Let’s get real, fellow white people. We are afraid of Black people. Even for those of us who have worked diligently on our racism, who have tons of Black friends, some black people scare us, the young men, maybe, with low slung pants, who listen to that music that most of us older folks don’t really like.
We need to get over this fear. If we are going to get Bernie Sanders elected, if we are going to build a movement for a society that puts people before profit, we need to get beyond this fear.
The best way to get over our fear is to make friends with Black people. This is easier than we think. Considering all the hostility Black people get from white people, all the myriad microaggressions, in my experience most Black people are hungry for white allies, no matter how awkward we are at first. And there will be awkward uncomfortable moments. But if we want to stay in our comfort zone, we probably should give up on the revolution, because it won’t happen. The revolution is not a dinner party, someone once said.
Let me tell you my story, some of which is fictionalized in my forthcoming novel, White Knight.
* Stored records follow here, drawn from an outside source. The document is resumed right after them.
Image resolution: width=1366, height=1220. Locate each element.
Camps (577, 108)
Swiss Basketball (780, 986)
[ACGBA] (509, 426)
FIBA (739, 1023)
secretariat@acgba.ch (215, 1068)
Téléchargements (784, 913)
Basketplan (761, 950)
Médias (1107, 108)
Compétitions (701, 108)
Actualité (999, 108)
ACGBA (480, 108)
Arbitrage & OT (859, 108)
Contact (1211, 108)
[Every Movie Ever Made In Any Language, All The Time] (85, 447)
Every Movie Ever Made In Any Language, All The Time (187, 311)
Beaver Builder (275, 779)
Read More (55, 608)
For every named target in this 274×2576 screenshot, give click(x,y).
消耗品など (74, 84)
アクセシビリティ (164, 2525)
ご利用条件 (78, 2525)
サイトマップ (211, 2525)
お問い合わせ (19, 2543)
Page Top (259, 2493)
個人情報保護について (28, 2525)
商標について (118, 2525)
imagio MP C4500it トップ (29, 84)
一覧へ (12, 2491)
I had a job as a temporary teacher at a school in a low income, mostly black neighborhood in San Francisco. We’re talking mid 70s here. I was separating from my first wife and decided to move into an all-black housing project near the school so that if I needed to fight for my job I would have access to parent support – basically for selfish or at least self-interested reasons. I had been through a similar experience at another school. I was scared as shit at first. I hadn’t grown up around Black people. I had a few Black friends. This was a complex of buildings, Geneva Towers, with upwards of 500 apartments. (You can see the implosion of this complex — another story — in the background of my blog). I was surprised at how welcoming everyone was. In my experience, Black people by and large really like it when we reach out to them, when we can cut through the bullshit and get human with them. Long story short, I did lose the job, I kind of tried to organize the parents, but it didn’t work. Still I stayed and became a respected member of that community. Lots of other stuff happened but you’ll have to read the book (White Knight) to get that story, no spoilers here.
In my experience, Black – and Latino – culture is incredibly warm and welcoming. Suffering from oppression forces you to get in touch with your humanity, which helps you to see the humanity in others.
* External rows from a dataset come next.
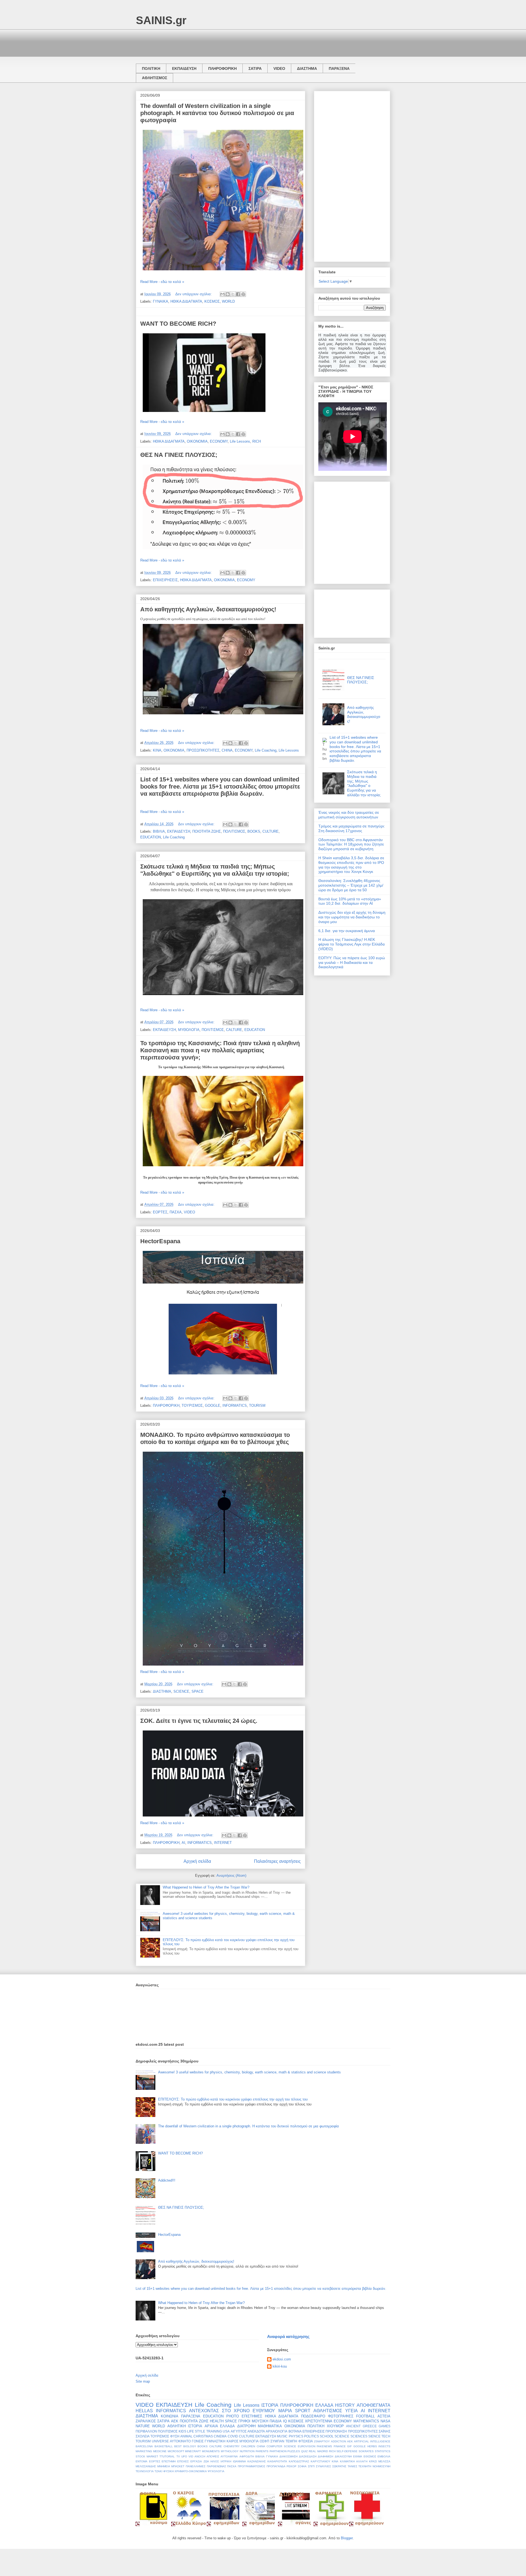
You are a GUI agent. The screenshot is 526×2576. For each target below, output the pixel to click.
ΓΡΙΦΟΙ (244, 2421)
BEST (178, 2446)
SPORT (302, 2410)
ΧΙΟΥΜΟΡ (335, 2426)
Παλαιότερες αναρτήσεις (277, 1861)
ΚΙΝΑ (157, 750)
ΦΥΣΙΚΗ (168, 2471)
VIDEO (279, 68)
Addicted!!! (166, 2180)
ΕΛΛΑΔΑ (324, 2405)
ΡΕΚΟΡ (291, 2466)
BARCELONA (144, 2446)
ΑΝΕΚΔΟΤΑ (256, 2431)
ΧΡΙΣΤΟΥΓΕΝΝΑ (318, 2421)
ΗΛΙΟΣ (214, 2461)
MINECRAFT (193, 2451)
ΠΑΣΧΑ (176, 1212)
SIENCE (374, 2436)
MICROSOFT (176, 2451)
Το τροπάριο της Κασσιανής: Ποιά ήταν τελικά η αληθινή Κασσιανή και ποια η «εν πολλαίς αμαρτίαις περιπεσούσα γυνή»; (220, 1050)
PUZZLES (293, 2451)
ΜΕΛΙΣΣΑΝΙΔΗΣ (146, 2466)
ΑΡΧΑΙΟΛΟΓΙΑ (276, 2431)
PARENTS (262, 2451)
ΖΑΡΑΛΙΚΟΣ (146, 2421)
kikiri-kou (280, 2366)
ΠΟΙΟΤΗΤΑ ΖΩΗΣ (206, 831)
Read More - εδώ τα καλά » (162, 282)
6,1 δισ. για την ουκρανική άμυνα (346, 931)
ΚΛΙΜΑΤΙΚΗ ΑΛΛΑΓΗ (353, 2461)
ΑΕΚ (174, 2421)
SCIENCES (358, 2436)
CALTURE (234, 1030)
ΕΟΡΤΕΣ (160, 1212)
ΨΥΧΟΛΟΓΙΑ (216, 2471)
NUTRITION (247, 2451)
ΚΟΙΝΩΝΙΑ (169, 2416)
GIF (349, 2446)
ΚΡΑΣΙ (373, 2461)
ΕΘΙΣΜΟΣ (370, 2456)
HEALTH (217, 2421)
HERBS (372, 2446)
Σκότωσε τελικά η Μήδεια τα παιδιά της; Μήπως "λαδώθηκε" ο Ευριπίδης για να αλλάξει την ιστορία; (214, 870)
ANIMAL (186, 2436)
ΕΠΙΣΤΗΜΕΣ (252, 2416)
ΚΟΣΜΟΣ (212, 301)
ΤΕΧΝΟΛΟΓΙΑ (145, 2471)
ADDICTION (338, 2441)
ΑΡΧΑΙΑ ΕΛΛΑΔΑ (220, 2426)
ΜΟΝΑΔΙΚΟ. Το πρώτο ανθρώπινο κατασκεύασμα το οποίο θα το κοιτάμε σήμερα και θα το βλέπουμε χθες (215, 1438)
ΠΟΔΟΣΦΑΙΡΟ (313, 2416)
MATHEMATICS (366, 2421)
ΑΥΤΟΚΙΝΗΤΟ (180, 2441)
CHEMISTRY (232, 2446)
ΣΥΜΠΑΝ (277, 2441)
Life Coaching (265, 750)
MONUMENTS (211, 2451)
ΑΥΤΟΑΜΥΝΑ (229, 2456)
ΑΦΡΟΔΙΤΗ (246, 2456)
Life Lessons (240, 441)
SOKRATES (366, 2451)
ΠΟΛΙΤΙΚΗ (151, 68)
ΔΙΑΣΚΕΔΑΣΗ (307, 2456)
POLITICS (311, 2436)
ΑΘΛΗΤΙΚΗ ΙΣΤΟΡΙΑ (184, 2426)
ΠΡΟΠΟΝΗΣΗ (336, 2431)
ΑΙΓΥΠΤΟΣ (239, 2431)
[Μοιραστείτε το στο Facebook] (238, 294)
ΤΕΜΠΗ (291, 2441)
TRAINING (214, 2431)
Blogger (347, 2538)
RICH (256, 441)
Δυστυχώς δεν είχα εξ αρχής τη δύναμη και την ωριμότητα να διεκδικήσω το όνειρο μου (351, 917)
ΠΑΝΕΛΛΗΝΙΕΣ (195, 2466)
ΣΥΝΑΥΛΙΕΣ (323, 2466)
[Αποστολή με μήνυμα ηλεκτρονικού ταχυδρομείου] (222, 294)
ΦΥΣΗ (174, 2436)
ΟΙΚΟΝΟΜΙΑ (197, 441)
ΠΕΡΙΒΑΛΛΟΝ (146, 2431)
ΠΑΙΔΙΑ (276, 2421)
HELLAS (144, 2410)
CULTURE (270, 831)
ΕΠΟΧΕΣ (183, 2461)
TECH (385, 2436)
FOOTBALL (365, 2416)
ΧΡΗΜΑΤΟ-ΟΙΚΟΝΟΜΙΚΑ (191, 2471)
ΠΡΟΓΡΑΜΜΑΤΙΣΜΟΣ (251, 2466)
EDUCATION (150, 837)
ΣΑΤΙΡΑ (255, 68)
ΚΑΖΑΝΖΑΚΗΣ (256, 2461)
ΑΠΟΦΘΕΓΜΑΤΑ (373, 2405)
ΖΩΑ (206, 2461)
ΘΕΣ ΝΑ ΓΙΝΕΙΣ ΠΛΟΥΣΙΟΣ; (178, 454)
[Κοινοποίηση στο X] (233, 294)
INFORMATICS (234, 1405)
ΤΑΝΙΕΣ (352, 2466)
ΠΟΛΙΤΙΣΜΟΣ (234, 831)
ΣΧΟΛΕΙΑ (143, 2436)
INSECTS (384, 2446)
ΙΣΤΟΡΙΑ (269, 2405)
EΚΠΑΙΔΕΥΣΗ (265, 2436)
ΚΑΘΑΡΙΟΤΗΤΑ (277, 2461)
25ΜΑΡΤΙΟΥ (322, 2441)
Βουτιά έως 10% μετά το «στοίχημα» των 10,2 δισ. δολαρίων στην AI (349, 901)
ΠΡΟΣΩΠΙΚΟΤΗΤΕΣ (203, 750)
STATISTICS (382, 2451)
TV (178, 2456)
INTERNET (223, 1843)
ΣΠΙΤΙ (311, 2466)
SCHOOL (327, 2436)
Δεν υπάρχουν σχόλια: (194, 294)
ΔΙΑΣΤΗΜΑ (307, 68)
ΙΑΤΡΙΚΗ (226, 2461)
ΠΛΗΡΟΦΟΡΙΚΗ (222, 68)
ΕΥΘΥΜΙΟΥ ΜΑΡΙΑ (272, 2410)
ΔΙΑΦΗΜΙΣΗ (325, 2456)
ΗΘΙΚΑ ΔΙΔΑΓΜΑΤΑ (186, 301)
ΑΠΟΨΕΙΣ (213, 2456)
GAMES (384, 2426)
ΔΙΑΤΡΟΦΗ (246, 2426)
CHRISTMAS (203, 2436)
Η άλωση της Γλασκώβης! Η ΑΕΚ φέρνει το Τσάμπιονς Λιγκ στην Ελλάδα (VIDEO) (351, 944)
So, if you want Bernie to win and you want to help develop a society that places people before profit, make friends with some Black people.
Ironically, many of us white progressives, perpetrators of gentrification that we are, now live in integrated neighborhoods. Get to know your neighbors. You have more in common than you have differences.
One difference is the economic situation. To conjure up some empathy for Black people, it might be useful to look at the statistics. In 2010, the median wealth of white families was $113,000. The median wealth of Black families was $6000. That’s a ratio of 20 to1, or to put it another way, Black wealth is 5% of white wealth. Median. So, if you’re somewhere near the white median, imagine what life would be like if you suddenly lost 95% of your money and property. Imagine what it would like to struggle to pay the rent every month, to drive an old car that breaks down once a month, but you don’t have the money to fix it. Imagine you’ve used all your food stamps and there’s still a week to go in the month and there’s no food in the house. Imagine you’ve gotten a few parking tickets but you couldn’t afford to pay them so you end up owing three times as much. Imagine watching your kids go to bed after a bowl of cereal with powdered milk because that’s all you have. Most of us median whites can get through life’s petty annoyances by throwing money at them. This is what white privilege looks like.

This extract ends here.